The national political headlines last week were all about the frenzy in New Jersey over Democratic Sen. Bob Torricelli dropping out of the race for U.S. Senate. But campaigns all over the country were in high gear, bombarding voters with millions of dollars in TV ads and hurling charges and countercharges.
Republican pollster Linda DiVall sounded weary. "Whoa! What's going on here? The campaigns are at a fever pitch. Candidates are in full attack mode. It feels like we're in the final week of the campaign," she groaned.
She may have been more accurate than I realized at the time. While it's still a month before the official Election Day of Nov. 5, the polls are already open in seven states; or at least ballots can already be cast. In 31 states this year, voters will be able to vote in September or October. While most states have always had provisions for people who had serious reasons for being out of town on Election Day to cast absentee ballots, more and more states are instituting early and "no-excuses" absentee voting to try to expand the electorate.
In Oregon there is no Election Day at all. One hundred percent of the vote is cast by mail. And over half of the votes in Washington state, and about a third of the votes in Arizona, Colorado, Nevada, New Mexico, Tennessee and Texas were cast before Election Day in 2000. As we all remember, there was an aggressive absentee and military ballot drive by Republicans in Florida in 2000, and this year Florida has changed its laws to make early voting even easier. Maybe because of that, or because voting at the polls in Florida is so confusing, the state's election officials reported an increase in requests for absentee ballots this fall.
This early voting has big implications for campaign strategists who generally time their heaviest TV ad buys for the final weeks of the election. And it may be why, a month before the election, these campaigns are going hot and heavy.

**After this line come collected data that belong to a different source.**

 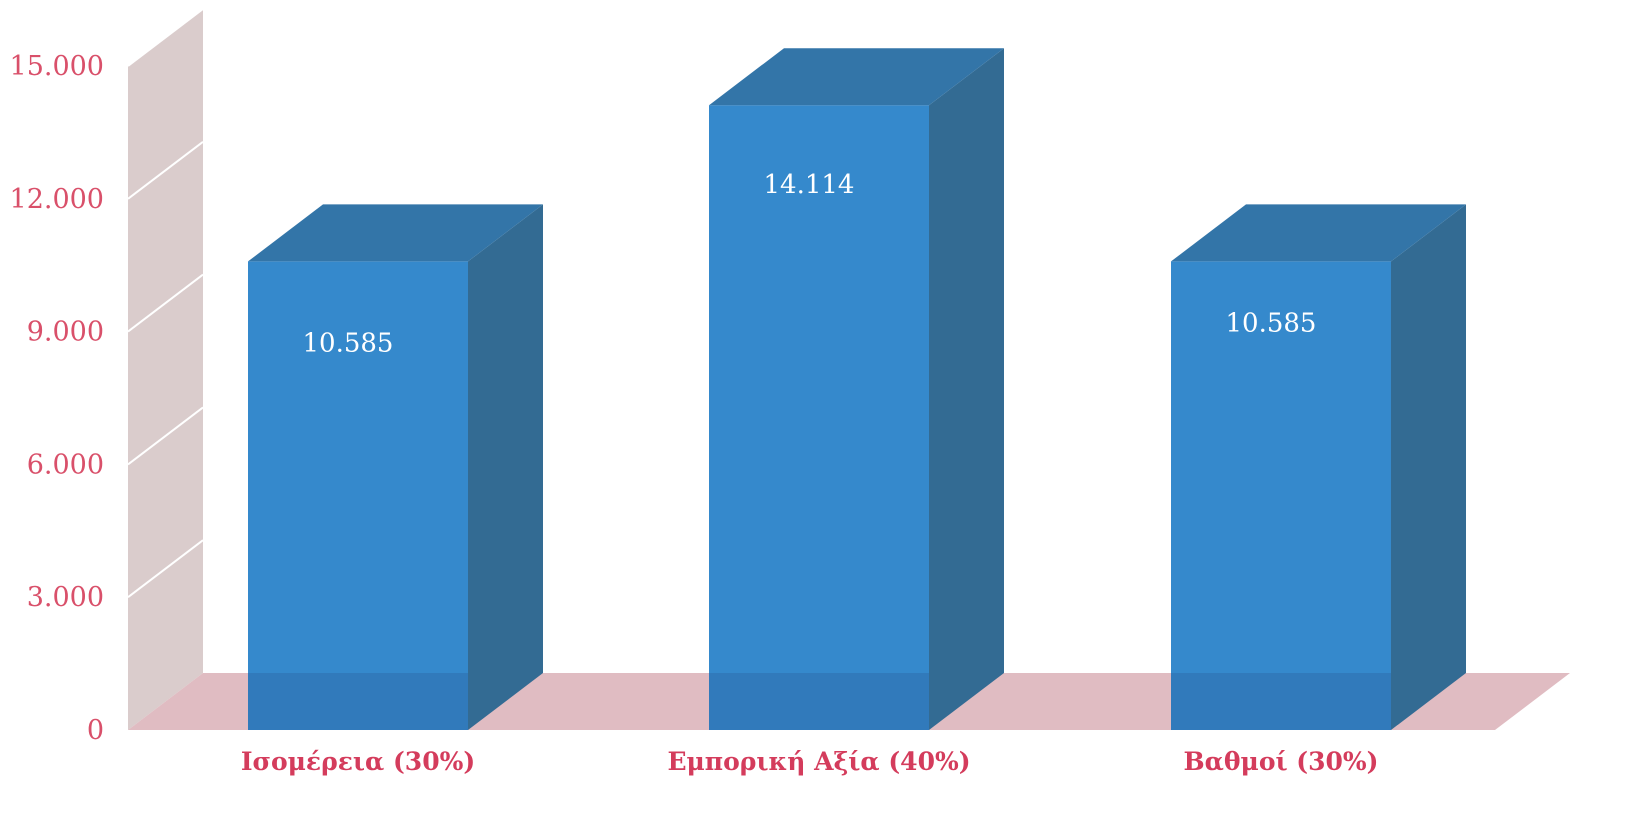 What do you see at coordinates (57, 200) in the screenshot?
I see `y-tick-label: 12.000` at bounding box center [57, 200].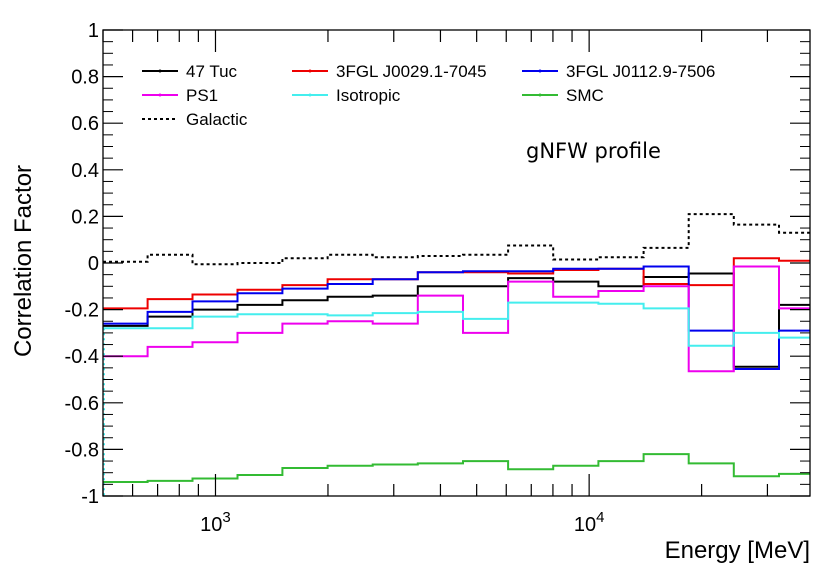 This screenshot has height=572, width=836. Describe the element at coordinates (216, 522) in the screenshot. I see `x-tick-label: 10³` at that location.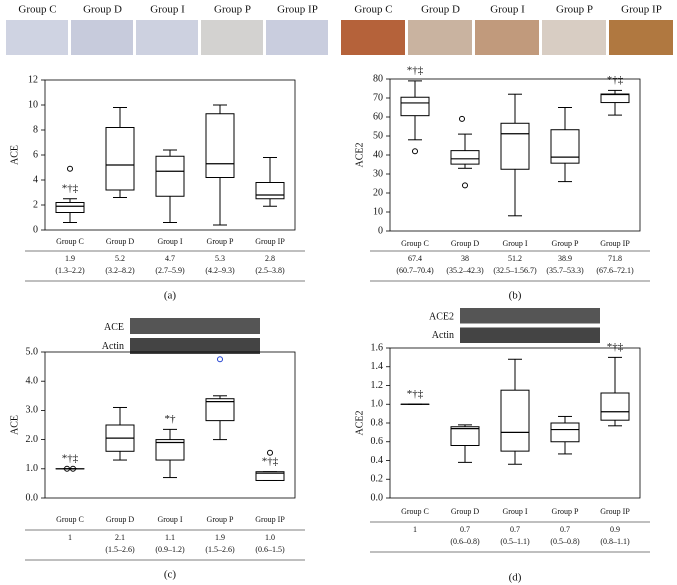 Image resolution: width=677 pixels, height=585 pixels. Describe the element at coordinates (515, 258) in the screenshot. I see `stat-text: 51.2` at that location. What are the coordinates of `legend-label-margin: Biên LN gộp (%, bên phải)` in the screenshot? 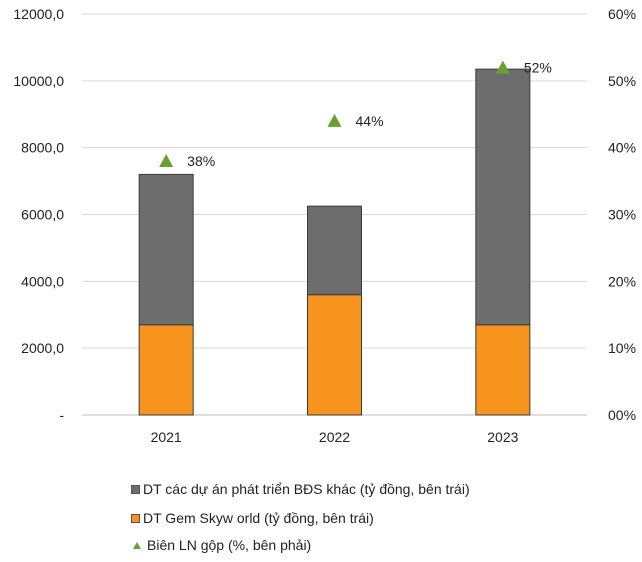 It's located at (230, 545).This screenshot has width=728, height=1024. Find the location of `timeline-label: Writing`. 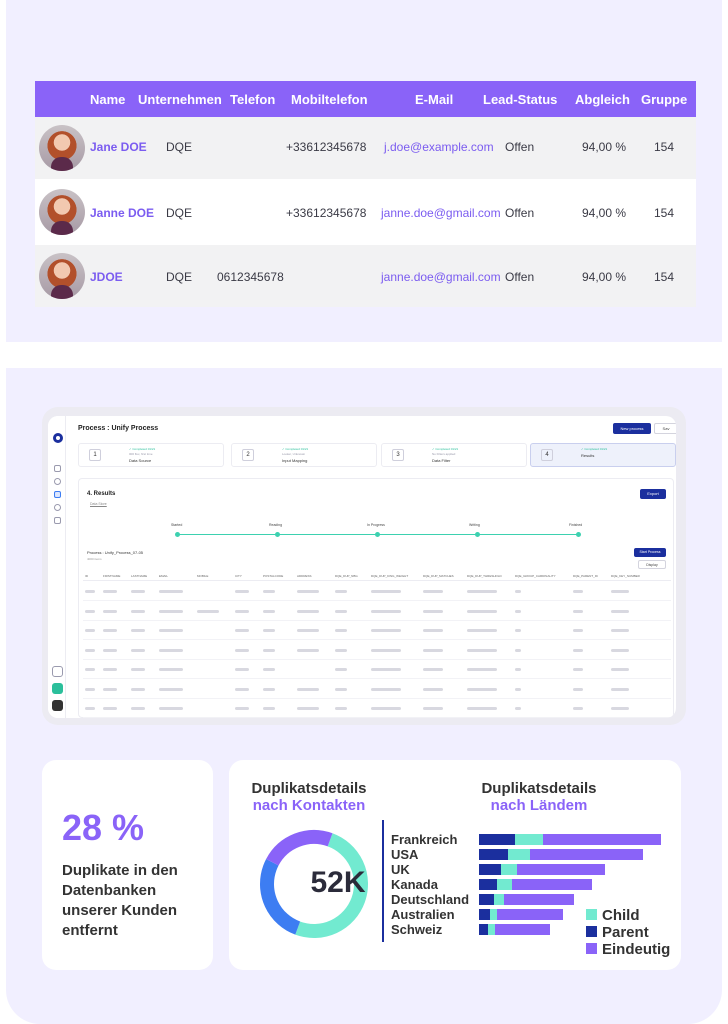

timeline-label: Writing is located at coordinates (474, 525).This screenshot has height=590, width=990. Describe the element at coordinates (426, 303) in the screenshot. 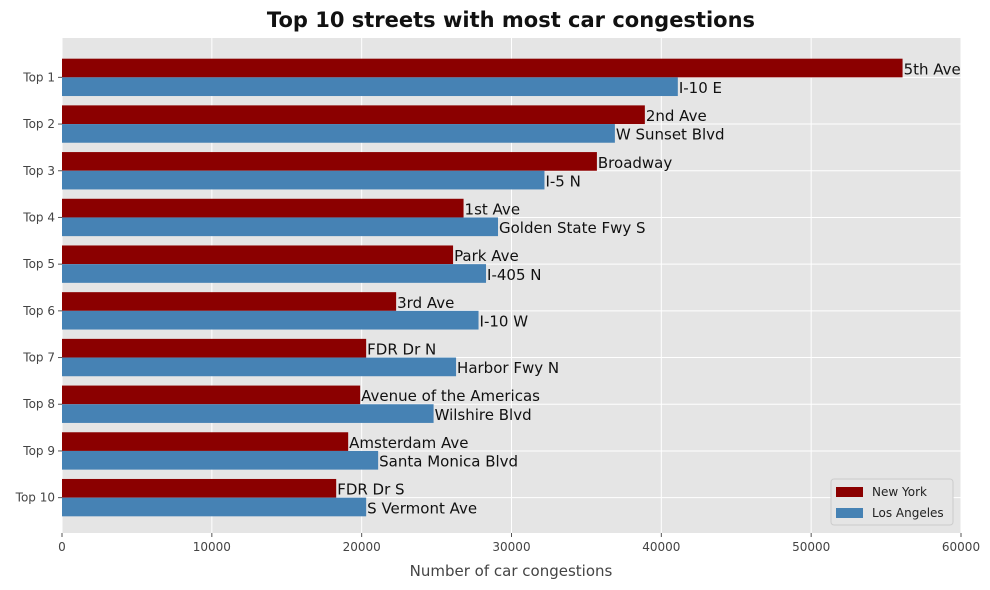

I see `bar-street-label: 3rd Ave` at that location.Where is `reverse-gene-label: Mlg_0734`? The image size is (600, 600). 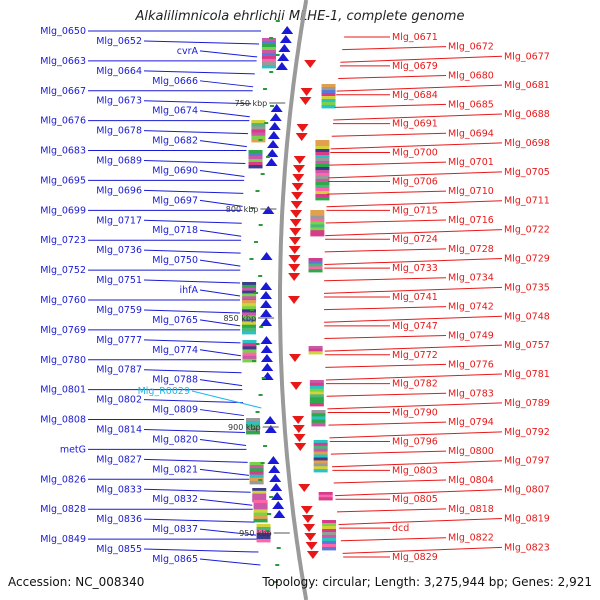
reverse-gene-label: Mlg_0734 is located at coordinates (471, 278).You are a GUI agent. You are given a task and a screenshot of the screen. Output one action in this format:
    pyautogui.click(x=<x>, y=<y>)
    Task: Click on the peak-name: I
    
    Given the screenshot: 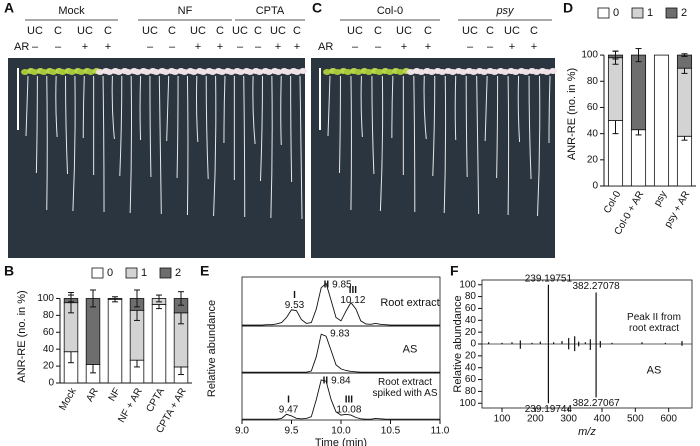 What is the action you would take?
    pyautogui.click(x=288, y=400)
    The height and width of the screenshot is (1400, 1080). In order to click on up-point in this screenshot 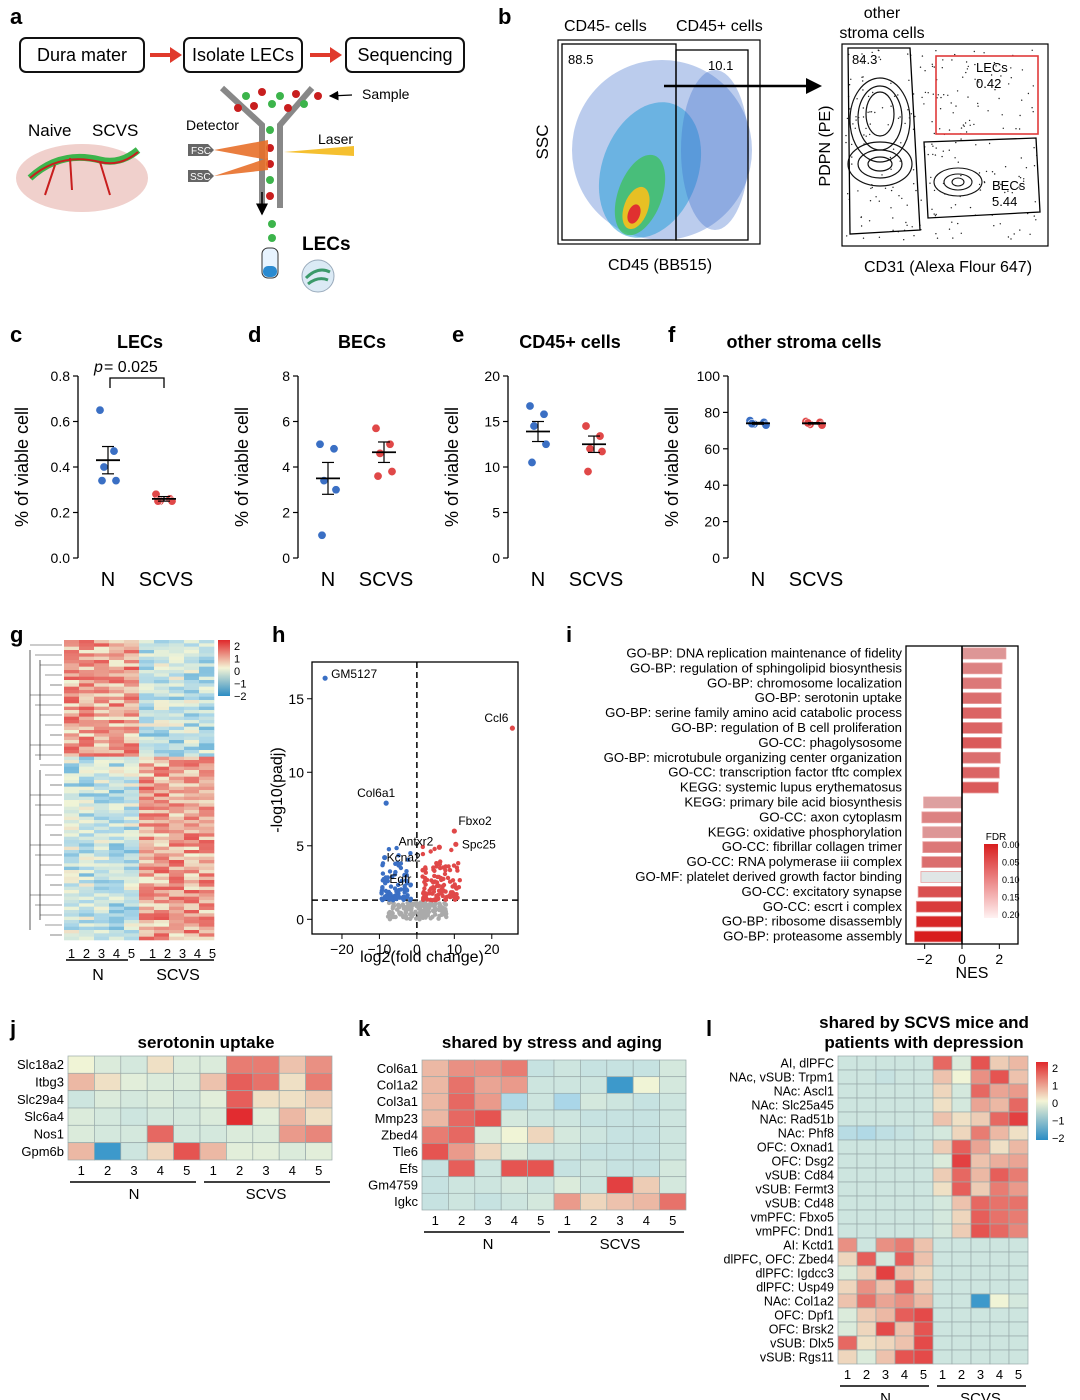, I will do `click(434, 876)`.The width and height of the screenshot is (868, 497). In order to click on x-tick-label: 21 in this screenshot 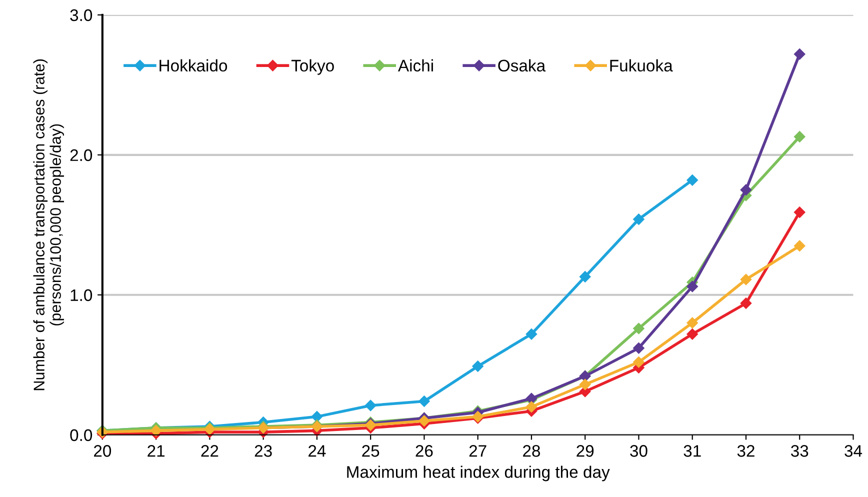, I will do `click(156, 451)`.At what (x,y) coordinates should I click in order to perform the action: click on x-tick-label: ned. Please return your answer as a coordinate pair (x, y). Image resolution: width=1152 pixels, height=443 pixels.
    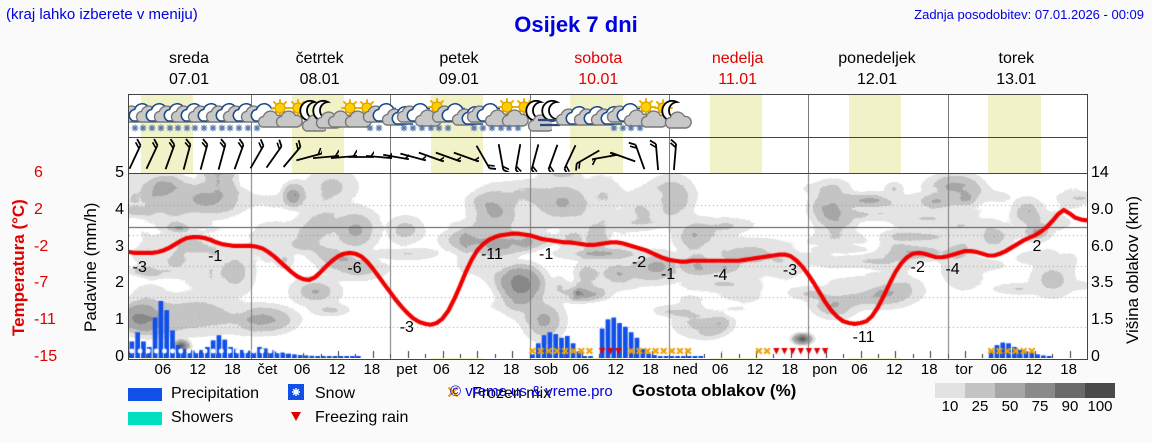
    Looking at the image, I should click on (685, 370).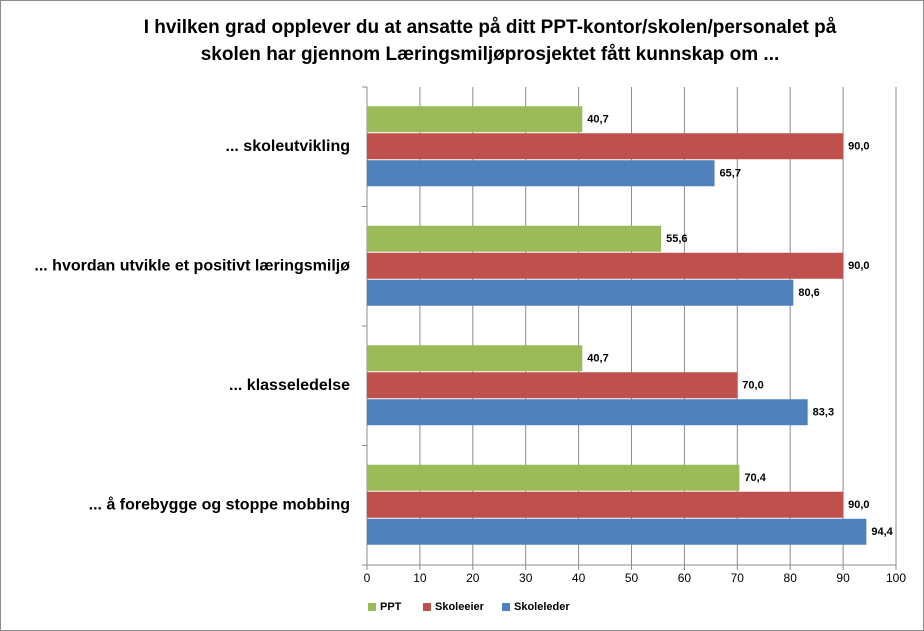 The height and width of the screenshot is (631, 924). Describe the element at coordinates (391, 607) in the screenshot. I see `legend-label: PPT` at that location.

It may also explain the frustration of Democratic officials who are getting desperate to end the congressional debate on Iraq and let the candidates go out to campaign. They're worried that Iraq – and not the economy – has dominated the political landscape, and that by the time the members get back home many voters may have made up their minds and already cast their votes.
Democratic campaign strategist Anita Dunn says states that have a long tradition of early voting incorporate this factor into their campaign plans. Media buys and mailings are bumped up when voting begins and are then revved up again when the ballots have to be returned.
Dunn said this year in Michigan one of the keys to Democratic Rep. John Dingell's primary victory was the targeting of seniors who could vote early under state law. Dingell's campaign manager, Lon Johnson, had done campaigns in the early voting state of Arizona, and was able to produce 23,000 votes for Dingell before the polls opened in August. Since the campaign had decided they would need 46,000 votes to win, half their work was done before Election Day.
In Texas, there has been a tradition of early voting since 1972. Texas Democrats, who are waging an aggressive get-out-the-vote effort in the Hispanic and African-American communities, thought about self-financing some early voting polling places. The Secretary of State ruled that counties couldn't accept private money for this purpose but the Democrats got a boost with Bexar County's (San Antonio) decision to purchase 60 mobile voting vans for early voting, which takes place from October 19 to November 1. Three Democratic commissioners will decide where 45 of the vans will go each day. The Republicans, who have one commissioner, control only 15 vans.
In Colorado where there's a tight Senate race between incumbent Republican Wayne Allard and Democrat Tom Strickland, voting begins at polling places on Oct. 21. Campaigns that generally reserve their best shots for last may start firing a little early this year. Strategists believe that early voting may also save them from last-minute screw-ups. "A vote in hand is a security blanket," said Dunn. It also allows campaigns to assess their strategies, see where the votes are coming from and fine-tune their final GOTV messages.
So when pollsters ask that hypothetical question, "If the election were held today, for whom would you vote?" in 31 states some people may well answer, "Been there, done that."